··· DATASET EXCERPTS ···
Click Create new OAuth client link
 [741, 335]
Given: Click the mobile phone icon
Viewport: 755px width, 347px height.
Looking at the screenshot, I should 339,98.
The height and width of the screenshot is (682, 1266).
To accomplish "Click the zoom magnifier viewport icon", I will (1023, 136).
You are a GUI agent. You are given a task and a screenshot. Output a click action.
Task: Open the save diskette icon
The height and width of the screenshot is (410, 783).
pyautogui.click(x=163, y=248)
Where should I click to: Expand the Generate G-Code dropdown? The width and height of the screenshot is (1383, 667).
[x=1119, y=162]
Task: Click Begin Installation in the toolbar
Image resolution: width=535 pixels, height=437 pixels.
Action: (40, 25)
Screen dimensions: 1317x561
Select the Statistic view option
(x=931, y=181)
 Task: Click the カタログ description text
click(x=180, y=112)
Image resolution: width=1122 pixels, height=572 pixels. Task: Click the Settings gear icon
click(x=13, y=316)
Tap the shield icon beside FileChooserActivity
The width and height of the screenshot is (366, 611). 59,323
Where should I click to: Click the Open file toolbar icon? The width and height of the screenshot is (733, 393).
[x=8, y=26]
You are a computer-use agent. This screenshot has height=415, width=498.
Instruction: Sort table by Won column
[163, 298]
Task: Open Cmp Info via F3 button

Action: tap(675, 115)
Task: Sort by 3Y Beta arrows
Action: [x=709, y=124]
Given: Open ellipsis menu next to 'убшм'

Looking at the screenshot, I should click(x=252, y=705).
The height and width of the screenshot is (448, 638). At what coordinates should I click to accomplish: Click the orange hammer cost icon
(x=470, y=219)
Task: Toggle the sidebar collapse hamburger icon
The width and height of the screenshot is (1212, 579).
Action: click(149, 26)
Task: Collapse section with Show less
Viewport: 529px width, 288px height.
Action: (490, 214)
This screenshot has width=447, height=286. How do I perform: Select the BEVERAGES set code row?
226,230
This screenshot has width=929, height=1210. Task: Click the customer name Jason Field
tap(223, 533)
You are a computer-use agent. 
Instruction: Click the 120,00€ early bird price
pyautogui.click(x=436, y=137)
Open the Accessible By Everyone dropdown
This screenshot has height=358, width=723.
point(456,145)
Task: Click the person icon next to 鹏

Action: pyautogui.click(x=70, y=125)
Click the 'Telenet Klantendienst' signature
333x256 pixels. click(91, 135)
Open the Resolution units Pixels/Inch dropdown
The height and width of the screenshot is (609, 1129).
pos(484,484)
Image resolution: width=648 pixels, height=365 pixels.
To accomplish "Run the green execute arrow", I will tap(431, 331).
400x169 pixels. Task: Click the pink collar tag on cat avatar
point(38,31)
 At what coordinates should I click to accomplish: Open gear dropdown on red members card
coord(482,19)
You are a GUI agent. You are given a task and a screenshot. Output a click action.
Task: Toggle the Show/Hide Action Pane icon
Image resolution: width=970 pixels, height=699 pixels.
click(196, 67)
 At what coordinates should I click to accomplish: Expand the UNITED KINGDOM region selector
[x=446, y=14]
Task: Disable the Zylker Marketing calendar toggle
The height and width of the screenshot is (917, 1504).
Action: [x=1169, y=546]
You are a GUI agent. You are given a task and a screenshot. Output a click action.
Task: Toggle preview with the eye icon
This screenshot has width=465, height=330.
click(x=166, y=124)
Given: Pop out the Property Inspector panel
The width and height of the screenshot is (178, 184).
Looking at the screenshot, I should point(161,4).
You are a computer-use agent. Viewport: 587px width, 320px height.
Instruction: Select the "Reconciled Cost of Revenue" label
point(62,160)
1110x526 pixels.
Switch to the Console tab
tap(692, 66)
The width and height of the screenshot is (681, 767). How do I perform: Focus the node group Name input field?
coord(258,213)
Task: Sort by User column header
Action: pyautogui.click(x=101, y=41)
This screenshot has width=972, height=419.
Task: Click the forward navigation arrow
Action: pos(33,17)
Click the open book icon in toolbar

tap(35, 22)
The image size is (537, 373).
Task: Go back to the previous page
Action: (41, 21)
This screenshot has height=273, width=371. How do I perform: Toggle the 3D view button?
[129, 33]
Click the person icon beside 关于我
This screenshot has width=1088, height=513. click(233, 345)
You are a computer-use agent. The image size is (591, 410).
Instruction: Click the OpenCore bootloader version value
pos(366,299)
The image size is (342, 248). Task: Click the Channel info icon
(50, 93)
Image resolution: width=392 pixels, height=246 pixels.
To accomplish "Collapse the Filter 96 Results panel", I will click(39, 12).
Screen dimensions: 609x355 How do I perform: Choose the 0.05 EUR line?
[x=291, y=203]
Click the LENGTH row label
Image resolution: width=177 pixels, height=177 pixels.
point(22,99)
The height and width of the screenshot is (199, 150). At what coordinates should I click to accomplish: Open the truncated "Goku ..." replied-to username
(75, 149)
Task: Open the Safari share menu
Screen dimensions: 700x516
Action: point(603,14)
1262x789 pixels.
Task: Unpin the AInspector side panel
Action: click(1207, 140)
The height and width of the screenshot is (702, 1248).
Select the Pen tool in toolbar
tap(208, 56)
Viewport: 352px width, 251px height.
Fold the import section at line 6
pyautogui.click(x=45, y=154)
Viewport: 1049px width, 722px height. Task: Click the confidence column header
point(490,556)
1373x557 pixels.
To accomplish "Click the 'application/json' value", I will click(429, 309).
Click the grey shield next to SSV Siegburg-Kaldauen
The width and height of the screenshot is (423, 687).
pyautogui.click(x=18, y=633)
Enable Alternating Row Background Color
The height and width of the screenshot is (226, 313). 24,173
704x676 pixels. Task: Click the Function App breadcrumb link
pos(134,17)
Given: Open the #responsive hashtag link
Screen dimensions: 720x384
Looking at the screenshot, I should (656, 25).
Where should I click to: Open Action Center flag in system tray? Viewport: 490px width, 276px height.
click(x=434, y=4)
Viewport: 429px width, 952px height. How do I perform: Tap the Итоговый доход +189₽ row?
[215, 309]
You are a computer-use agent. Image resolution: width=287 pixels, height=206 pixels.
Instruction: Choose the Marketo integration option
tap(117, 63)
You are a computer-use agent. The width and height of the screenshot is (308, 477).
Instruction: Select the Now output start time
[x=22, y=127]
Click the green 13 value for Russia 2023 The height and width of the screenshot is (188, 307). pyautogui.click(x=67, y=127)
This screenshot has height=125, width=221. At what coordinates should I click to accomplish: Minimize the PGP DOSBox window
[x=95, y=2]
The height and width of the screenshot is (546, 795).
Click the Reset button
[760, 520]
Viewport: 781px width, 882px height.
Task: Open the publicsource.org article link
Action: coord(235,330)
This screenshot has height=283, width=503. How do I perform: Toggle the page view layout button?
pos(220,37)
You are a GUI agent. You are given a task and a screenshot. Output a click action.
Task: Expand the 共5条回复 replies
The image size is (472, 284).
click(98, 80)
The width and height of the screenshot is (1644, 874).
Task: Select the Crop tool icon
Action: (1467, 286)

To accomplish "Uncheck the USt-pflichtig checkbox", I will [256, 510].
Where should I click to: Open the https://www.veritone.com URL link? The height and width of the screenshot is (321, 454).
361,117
···
▶ _HOW TO COMPLETE THIS TASK_
Would you set down all the lines above, exactly and in full?

▶ _SOLUTION BELOW_
Click Create new OAuth client link
 [741, 335]
Given: Click the mobile phone icon
Viewport: 755px width, 347px height.
Looking at the screenshot, I should 339,98.
The height and width of the screenshot is (682, 1266).
To accomplish "Click the zoom magnifier viewport icon", I will (1023, 136).
You are a GUI agent. You are given a task and a screenshot. Output a click action.
Task: Open the save diskette icon
The height and width of the screenshot is (410, 783).
pyautogui.click(x=163, y=248)
Where should I click to: Expand the Generate G-Code dropdown? The width and height of the screenshot is (1383, 667).
[x=1119, y=162]
Task: Click Begin Installation in the toolbar
Image resolution: width=535 pixels, height=437 pixels.
Action: (40, 25)
Screen dimensions: 1317x561
Select the Statistic view option
(x=931, y=181)
 Task: Click the カタログ description text
click(x=180, y=112)
Image resolution: width=1122 pixels, height=572 pixels. Task: Click the Settings gear icon
click(x=13, y=316)
Tap the shield icon beside FileChooserActivity
The width and height of the screenshot is (366, 611). 59,323
Where should I click to: Click the Open file toolbar icon? The width and height of the screenshot is (733, 393).
[x=8, y=26]
You are a computer-use agent. This screenshot has height=415, width=498.
Instruction: Sort table by Won column
[163, 298]
Task: Open Cmp Info via F3 button

Action: tap(675, 115)
Task: Sort by 3Y Beta arrows
Action: [x=709, y=124]
Given: Open ellipsis menu next to 'убшм'

Looking at the screenshot, I should click(x=252, y=705).
The height and width of the screenshot is (448, 638). At what coordinates should I click to accomplish: Click the orange hammer cost icon
(x=470, y=219)
Task: Toggle the sidebar collapse hamburger icon
The width and height of the screenshot is (1212, 579).
Action: click(149, 26)
Task: Collapse section with Show less
Viewport: 529px width, 288px height.
Action: (490, 214)
This screenshot has width=447, height=286. How do I perform: Select the BEVERAGES set code row?
226,230
This screenshot has width=929, height=1210. Task: Click the customer name Jason Field
tap(223, 533)
You are a computer-use agent. 
Instruction: Click the 120,00€ early bird price
pyautogui.click(x=436, y=137)
Open the Accessible By Everyone dropdown
This screenshot has height=358, width=723.
point(456,145)
Task: Click the person icon next to 鹏

Action: pyautogui.click(x=70, y=125)
Click the 'Telenet Klantendienst' signature
333x256 pixels. click(91, 135)
Open the Resolution units Pixels/Inch dropdown
The height and width of the screenshot is (609, 1129).
pos(484,484)
Image resolution: width=648 pixels, height=365 pixels.
To accomplish "Run the green execute arrow", I will tap(431, 331).
400x169 pixels. Task: Click the pink collar tag on cat avatar
point(38,31)
 At what coordinates should I click to accomplish: Open gear dropdown on red members card
coord(482,19)
You are a GUI agent. You are given a task and a screenshot. Output a click action.
Task: Toggle the Show/Hide Action Pane icon
Image resolution: width=970 pixels, height=699 pixels.
click(196, 67)
 At what coordinates should I click to accomplish: Expand the UNITED KINGDOM region selector
[x=446, y=14]
Task: Disable the Zylker Marketing calendar toggle
The height and width of the screenshot is (917, 1504).
Action: [x=1169, y=546]
You are a GUI agent. You are given a task and a screenshot. Output a click action.
Task: Toggle preview with the eye icon
This screenshot has width=465, height=330.
click(x=166, y=124)
Given: Pop out the Property Inspector panel
The width and height of the screenshot is (178, 184).
Looking at the screenshot, I should point(161,4).
You are a computer-use agent. Viewport: 587px width, 320px height.
Instruction: Select the "Reconciled Cost of Revenue" label
point(62,160)
1110x526 pixels.
Switch to the Console tab
tap(692, 66)
The width and height of the screenshot is (681, 767). How do I perform: Focus the node group Name input field?
coord(258,213)
Task: Sort by User column header
Action: pyautogui.click(x=101, y=41)
This screenshot has width=972, height=419.
Task: Click the forward navigation arrow
Action: pos(33,17)
Click the open book icon in toolbar

tap(35, 22)
The image size is (537, 373).
Task: Go back to the previous page
Action: (41, 21)
This screenshot has height=273, width=371. How do I perform: Toggle the 3D view button?
[129, 33]
Click the person icon beside 关于我
This screenshot has width=1088, height=513. click(233, 345)
You are a computer-use agent. The image size is (591, 410).
Instruction: Click the OpenCore bootloader version value
pos(366,299)
The image size is (342, 248). Task: Click the Channel info icon
(50, 93)
Image resolution: width=392 pixels, height=246 pixels.
To accomplish "Collapse the Filter 96 Results panel", I will click(39, 12).
Screen dimensions: 609x355 How do I perform: Choose the 0.05 EUR line?
[x=291, y=203]
Click the LENGTH row label
Image resolution: width=177 pixels, height=177 pixels.
point(22,99)
The height and width of the screenshot is (199, 150). At what coordinates should I click to accomplish: Open the truncated "Goku ..." replied-to username
(75, 149)
Task: Open the Safari share menu
Screen dimensions: 700x516
Action: point(603,14)
1262x789 pixels.
Task: Unpin the AInspector side panel
Action: click(1207, 140)
The height and width of the screenshot is (702, 1248).
Select the Pen tool in toolbar
tap(208, 56)
Viewport: 352px width, 251px height.
Fold the import section at line 6
pyautogui.click(x=45, y=154)
Viewport: 1049px width, 722px height. Task: Click the confidence column header
point(490,556)
1373x557 pixels.
To accomplish "Click the 'application/json' value", I will click(429, 309).
Click the grey shield next to SSV Siegburg-Kaldauen
The width and height of the screenshot is (423, 687).
pyautogui.click(x=18, y=633)
Enable Alternating Row Background Color
The height and width of the screenshot is (226, 313). 24,173
704x676 pixels. Task: Click the Function App breadcrumb link
pos(134,17)
Given: Open the #responsive hashtag link
Screen dimensions: 720x384
Looking at the screenshot, I should (656, 25).
Where should I click to: Open Action Center flag in system tray? Viewport: 490px width, 276px height.
click(x=434, y=4)
Viewport: 429px width, 952px height. How do I perform: Tap the Итоговый доход +189₽ row?
[215, 309]
You are a computer-use agent. Image resolution: width=287 pixels, height=206 pixels.
Instruction: Choose the Marketo integration option
tap(117, 63)
You are a computer-use agent. The width and height of the screenshot is (308, 477).
Instruction: Select the Now output start time
[x=22, y=127]
Click the green 13 value for Russia 2023 The height and width of the screenshot is (188, 307). pyautogui.click(x=67, y=127)
This screenshot has height=125, width=221. At what coordinates should I click to accomplish: Minimize the PGP DOSBox window
[x=95, y=2]
The height and width of the screenshot is (546, 795).
Click the Reset button
[760, 520]
Viewport: 781px width, 882px height.
Task: Open the publicsource.org article link
Action: coord(235,330)
This screenshot has height=283, width=503. How do I perform: Toggle the page view layout button?
pos(220,37)
You are a GUI agent. You are given a task and a screenshot. Output a click action.
Task: Expand the 共5条回复 replies
The image size is (472, 284).
click(98, 80)
The width and height of the screenshot is (1644, 874).
Task: Select the Crop tool icon
Action: (1467, 286)

To accomplish "Uncheck the USt-pflichtig checkbox", I will [256, 510].
Where should I click to: Open the https://www.veritone.com URL link? The height and width of the screenshot is (321, 454).
361,117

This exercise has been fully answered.